● **Task instructions**: Return the entries below between the lines holding "Where should I click to: Collapse" and "Looking at the screenshot, I should [222, 133].", inclusive, reproducing each line without any change.

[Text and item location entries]
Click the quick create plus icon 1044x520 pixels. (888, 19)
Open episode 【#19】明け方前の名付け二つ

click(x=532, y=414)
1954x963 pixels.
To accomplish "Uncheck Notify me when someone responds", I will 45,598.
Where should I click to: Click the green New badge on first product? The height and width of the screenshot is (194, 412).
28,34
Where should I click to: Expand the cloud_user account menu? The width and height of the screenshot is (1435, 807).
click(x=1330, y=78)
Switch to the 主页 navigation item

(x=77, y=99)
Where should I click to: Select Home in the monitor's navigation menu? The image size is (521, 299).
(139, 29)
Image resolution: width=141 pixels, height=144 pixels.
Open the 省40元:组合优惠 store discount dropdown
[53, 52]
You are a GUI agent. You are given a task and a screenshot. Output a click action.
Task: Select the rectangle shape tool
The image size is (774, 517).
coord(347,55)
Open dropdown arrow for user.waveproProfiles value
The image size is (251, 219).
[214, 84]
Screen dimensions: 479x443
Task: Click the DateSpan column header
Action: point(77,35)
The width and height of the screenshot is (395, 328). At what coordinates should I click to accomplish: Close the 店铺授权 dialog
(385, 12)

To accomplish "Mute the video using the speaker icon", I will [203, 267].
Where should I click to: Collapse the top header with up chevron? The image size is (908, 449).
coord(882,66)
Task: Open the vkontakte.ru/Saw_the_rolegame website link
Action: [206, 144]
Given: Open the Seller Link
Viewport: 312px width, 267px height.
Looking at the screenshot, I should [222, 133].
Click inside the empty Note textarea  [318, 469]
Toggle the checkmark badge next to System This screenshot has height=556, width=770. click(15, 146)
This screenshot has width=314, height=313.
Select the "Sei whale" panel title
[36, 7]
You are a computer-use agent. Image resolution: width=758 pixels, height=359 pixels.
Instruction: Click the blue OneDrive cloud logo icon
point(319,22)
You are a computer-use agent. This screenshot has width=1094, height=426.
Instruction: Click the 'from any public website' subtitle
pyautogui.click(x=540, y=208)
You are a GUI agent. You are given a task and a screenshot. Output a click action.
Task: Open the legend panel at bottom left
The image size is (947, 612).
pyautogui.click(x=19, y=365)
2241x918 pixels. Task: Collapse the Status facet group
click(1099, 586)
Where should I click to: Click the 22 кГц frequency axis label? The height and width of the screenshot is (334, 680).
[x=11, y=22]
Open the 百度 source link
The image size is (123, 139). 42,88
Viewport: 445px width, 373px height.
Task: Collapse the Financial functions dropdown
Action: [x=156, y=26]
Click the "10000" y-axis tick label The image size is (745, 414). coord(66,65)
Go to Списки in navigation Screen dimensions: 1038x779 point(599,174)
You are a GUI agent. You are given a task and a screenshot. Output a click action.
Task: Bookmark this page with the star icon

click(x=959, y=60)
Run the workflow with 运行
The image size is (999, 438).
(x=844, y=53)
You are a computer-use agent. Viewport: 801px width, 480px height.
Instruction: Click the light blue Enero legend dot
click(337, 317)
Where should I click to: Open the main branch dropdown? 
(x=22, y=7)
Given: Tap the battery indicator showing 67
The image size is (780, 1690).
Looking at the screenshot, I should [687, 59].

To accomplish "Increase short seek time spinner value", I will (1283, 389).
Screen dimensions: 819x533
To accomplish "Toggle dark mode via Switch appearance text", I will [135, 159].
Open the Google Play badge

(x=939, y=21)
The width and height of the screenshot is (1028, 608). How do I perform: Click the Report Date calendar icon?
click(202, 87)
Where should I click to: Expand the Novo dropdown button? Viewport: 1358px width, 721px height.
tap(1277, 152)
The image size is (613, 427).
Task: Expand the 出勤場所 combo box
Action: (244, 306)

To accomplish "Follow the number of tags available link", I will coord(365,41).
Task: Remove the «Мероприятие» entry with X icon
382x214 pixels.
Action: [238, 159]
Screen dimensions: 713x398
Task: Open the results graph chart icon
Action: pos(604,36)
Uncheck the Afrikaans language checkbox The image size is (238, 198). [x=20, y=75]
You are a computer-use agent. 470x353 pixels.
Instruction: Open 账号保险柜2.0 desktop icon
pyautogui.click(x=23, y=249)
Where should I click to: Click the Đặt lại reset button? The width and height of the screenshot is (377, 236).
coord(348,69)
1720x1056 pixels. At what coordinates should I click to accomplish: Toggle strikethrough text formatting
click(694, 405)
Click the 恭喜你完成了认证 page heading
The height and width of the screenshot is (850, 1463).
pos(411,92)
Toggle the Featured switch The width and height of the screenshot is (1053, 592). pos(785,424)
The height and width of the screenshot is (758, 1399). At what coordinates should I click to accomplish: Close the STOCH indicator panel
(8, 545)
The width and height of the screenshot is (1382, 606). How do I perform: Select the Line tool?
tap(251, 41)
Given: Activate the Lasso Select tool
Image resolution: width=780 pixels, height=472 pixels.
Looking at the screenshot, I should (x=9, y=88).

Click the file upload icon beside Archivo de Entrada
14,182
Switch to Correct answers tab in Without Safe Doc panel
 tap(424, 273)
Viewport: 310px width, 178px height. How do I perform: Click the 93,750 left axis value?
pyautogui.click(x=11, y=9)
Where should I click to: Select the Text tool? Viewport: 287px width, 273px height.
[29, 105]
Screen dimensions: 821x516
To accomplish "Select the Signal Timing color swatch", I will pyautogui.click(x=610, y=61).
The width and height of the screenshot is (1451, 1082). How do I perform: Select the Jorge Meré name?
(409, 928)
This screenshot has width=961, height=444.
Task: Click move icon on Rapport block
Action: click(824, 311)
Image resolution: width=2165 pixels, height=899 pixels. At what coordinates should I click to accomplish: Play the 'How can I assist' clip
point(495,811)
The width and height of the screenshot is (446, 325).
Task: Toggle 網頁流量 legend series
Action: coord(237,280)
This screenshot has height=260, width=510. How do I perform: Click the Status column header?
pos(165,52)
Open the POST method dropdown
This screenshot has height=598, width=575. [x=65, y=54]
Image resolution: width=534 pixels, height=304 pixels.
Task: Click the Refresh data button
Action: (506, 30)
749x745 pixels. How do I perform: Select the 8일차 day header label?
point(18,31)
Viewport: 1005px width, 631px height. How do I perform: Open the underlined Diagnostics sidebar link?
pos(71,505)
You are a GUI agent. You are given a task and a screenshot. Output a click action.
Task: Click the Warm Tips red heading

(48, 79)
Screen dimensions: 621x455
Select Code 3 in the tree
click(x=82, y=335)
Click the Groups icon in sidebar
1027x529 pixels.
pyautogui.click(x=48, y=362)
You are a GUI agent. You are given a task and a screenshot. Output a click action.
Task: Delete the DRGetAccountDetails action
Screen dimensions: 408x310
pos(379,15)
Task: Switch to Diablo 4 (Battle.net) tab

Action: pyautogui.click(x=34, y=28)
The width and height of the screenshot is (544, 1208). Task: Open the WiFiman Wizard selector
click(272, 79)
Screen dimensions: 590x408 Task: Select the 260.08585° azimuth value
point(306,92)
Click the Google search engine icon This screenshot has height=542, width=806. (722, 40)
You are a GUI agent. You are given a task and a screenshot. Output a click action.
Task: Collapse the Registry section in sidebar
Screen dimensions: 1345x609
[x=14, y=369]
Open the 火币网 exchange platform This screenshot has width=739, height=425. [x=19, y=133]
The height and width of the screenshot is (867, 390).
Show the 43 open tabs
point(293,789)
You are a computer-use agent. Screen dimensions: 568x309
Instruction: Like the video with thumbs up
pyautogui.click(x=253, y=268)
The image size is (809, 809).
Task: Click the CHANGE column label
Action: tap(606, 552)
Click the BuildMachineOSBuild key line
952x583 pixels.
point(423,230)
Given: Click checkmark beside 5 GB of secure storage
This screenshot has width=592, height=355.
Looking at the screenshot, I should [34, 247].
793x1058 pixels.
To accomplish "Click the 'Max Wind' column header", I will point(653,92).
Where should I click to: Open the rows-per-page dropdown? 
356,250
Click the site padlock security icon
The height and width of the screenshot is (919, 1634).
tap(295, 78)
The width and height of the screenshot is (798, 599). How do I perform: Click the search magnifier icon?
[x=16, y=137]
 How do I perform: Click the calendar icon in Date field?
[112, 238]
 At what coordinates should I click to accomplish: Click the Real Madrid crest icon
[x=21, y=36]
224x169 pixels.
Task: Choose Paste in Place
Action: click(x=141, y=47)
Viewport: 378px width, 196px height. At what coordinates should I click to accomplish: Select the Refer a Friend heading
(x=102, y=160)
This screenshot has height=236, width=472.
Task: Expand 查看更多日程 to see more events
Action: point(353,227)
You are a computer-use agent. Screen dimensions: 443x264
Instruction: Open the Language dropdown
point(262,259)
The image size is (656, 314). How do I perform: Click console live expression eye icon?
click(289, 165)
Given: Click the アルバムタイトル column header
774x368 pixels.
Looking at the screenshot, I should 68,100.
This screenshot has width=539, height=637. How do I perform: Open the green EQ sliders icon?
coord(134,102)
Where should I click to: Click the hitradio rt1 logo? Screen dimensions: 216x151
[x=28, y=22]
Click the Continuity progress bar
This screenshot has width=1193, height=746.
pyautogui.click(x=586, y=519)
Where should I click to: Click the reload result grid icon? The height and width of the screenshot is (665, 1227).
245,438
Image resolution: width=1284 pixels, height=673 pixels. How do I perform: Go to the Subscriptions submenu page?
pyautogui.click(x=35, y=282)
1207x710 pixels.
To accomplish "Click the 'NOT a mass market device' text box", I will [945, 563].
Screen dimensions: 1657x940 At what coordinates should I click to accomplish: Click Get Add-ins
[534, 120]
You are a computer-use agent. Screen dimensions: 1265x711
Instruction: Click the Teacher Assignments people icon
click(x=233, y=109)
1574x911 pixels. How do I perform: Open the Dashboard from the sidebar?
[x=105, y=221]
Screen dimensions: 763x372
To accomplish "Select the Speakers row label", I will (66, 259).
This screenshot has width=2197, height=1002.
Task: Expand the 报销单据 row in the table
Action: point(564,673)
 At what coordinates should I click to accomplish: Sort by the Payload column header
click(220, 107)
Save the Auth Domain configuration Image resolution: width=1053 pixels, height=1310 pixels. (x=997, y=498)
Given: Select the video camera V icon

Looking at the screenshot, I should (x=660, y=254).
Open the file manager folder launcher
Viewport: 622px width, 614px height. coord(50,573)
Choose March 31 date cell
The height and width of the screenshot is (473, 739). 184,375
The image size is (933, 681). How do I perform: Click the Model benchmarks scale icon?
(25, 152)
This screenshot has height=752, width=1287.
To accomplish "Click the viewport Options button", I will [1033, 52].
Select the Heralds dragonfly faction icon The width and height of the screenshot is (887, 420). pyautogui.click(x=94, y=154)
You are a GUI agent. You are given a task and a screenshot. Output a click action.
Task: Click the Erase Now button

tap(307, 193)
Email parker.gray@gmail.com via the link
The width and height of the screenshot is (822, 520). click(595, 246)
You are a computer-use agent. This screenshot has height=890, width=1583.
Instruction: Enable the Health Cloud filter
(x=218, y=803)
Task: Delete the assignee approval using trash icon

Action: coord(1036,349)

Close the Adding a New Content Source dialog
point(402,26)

● **Reply to the exercise**:
Where should I click to: Collapse the top header with up chevron? The image size is (908, 449).
coord(882,66)
Task: Open the vkontakte.ru/Saw_the_rolegame website link
Action: [206, 144]
Given: Open the Seller Link
Viewport: 312px width, 267px height.
Looking at the screenshot, I should [222, 133].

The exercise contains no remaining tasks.